Der Tatzeitpunkt liege "um den 20. November". Mehr könne man noch nicht sagen, fügte Obenaus hinzu. "Alle sechs Personen sind durch Schüsse getötet worden." Das Motiv für die Bluttat könnte in der Krebserkrankung der 59-Jährigen liegen und ist der Staatsanwältin zufolge weiterhin Gegenstand der Ermittlungen. Nachsatz: "Sofern man es überhaupt klären kann."

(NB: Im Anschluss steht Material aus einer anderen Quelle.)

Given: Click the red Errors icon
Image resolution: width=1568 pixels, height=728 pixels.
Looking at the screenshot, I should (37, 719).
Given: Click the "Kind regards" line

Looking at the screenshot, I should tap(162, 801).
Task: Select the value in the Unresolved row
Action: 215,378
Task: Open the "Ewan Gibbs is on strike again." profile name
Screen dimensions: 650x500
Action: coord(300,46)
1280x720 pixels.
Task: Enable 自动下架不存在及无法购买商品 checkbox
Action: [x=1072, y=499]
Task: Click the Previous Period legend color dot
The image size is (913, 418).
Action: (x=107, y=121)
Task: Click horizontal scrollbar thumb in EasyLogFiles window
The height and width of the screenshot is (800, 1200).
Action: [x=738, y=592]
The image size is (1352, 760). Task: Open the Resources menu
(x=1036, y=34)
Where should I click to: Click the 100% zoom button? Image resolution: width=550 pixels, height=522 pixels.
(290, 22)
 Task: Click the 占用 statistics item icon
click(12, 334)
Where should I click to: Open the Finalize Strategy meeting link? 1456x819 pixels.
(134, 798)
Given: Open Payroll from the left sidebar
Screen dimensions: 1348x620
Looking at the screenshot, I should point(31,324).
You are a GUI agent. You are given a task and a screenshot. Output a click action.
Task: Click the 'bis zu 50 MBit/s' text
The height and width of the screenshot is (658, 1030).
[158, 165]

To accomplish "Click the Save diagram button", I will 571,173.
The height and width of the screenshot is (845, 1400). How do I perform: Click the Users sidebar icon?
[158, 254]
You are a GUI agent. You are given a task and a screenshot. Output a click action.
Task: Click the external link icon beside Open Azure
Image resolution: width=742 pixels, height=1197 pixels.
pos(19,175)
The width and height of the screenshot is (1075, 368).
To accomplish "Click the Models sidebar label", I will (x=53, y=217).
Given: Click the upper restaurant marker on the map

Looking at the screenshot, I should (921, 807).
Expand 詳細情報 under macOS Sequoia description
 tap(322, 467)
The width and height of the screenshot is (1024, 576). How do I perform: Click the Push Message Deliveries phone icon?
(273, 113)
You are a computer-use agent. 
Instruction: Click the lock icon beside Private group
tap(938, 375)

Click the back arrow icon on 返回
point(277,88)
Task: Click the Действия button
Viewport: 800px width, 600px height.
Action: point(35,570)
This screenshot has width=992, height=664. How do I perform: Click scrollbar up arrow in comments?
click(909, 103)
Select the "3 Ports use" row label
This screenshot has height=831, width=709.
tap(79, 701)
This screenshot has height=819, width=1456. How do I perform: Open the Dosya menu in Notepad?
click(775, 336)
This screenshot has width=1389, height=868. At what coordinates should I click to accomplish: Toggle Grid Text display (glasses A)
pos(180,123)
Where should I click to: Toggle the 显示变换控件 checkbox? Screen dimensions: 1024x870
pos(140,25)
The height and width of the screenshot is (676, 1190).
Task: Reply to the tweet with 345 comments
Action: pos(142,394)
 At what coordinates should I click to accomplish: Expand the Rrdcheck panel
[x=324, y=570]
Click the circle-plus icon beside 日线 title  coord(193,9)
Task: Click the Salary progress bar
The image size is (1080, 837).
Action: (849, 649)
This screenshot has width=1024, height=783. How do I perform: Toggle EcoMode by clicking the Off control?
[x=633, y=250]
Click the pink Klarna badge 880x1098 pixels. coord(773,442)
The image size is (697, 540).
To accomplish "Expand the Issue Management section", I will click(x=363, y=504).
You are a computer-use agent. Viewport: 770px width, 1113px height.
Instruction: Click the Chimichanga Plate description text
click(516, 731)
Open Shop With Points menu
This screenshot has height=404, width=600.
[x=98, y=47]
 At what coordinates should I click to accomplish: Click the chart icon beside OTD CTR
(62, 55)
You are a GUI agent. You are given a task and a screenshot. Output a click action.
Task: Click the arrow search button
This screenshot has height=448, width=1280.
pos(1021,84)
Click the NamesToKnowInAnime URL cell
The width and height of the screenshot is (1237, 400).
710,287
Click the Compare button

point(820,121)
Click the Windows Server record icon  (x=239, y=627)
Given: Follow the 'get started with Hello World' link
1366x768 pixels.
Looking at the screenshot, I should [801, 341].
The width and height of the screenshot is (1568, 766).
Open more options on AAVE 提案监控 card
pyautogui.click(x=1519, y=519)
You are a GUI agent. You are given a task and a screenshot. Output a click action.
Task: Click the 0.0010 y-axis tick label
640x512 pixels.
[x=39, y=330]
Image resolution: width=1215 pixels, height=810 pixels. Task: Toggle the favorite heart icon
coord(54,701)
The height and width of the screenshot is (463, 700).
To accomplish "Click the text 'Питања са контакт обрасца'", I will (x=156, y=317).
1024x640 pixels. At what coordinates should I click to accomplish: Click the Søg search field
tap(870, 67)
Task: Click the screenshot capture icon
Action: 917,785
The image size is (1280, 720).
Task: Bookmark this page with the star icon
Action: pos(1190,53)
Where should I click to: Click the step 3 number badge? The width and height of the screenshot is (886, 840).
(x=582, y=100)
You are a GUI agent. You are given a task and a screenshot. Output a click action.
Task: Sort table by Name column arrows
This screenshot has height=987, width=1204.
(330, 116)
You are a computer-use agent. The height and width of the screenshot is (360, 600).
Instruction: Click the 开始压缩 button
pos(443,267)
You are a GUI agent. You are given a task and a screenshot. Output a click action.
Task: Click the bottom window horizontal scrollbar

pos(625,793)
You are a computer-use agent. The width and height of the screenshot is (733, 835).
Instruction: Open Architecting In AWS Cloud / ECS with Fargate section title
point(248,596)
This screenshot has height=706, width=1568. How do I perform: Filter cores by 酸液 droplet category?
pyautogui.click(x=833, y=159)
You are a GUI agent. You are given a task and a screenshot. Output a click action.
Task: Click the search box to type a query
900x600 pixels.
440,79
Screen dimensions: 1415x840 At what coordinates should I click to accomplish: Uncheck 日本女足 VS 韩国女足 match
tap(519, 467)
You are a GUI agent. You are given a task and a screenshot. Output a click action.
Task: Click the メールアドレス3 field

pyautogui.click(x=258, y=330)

Nach der am Donnerstag entdeckten Bluttat mit sechs Toten in Böheimkirchen herrscht weiterhin Betroffenheit und Bestürzung in der Marktgemeinde im Bezirk St. Pölten-Land. Böheimkirchens Bürgermeister Abg. Johann Hell (SPÖ) und die Direktorin der Volksschule, Silvia Riedler, haben sich indes am Freitag in einem Pressegespräch "tief betroffen" gezeigt. Die Kinder in der Volksschule wurden psychologisch betreut.
"Wir trauern um die Familie", sagte Hell, die Marktgemeinde sei "tief bestürzt". Die sechs Personen waren laut dem Bürgermeister im April 2015 von der Nachbargemeinde Kirchstetten in den Ortsteil Schildberg in ein ehemaliges Gasthaus gezogen, das sie gekauft hatten. "Die Familie hat sehr ruhig gelebt." Kontakt mit der Gemeinde habe es nur bei der Anmeldung nach dem Umzug gegeben, später nicht mehr. "Sie haben sich nicht in das gesellschaftliche Leben eingebracht", berichtete Hell, deshalb seien sie "nach außen nicht aufgefallen".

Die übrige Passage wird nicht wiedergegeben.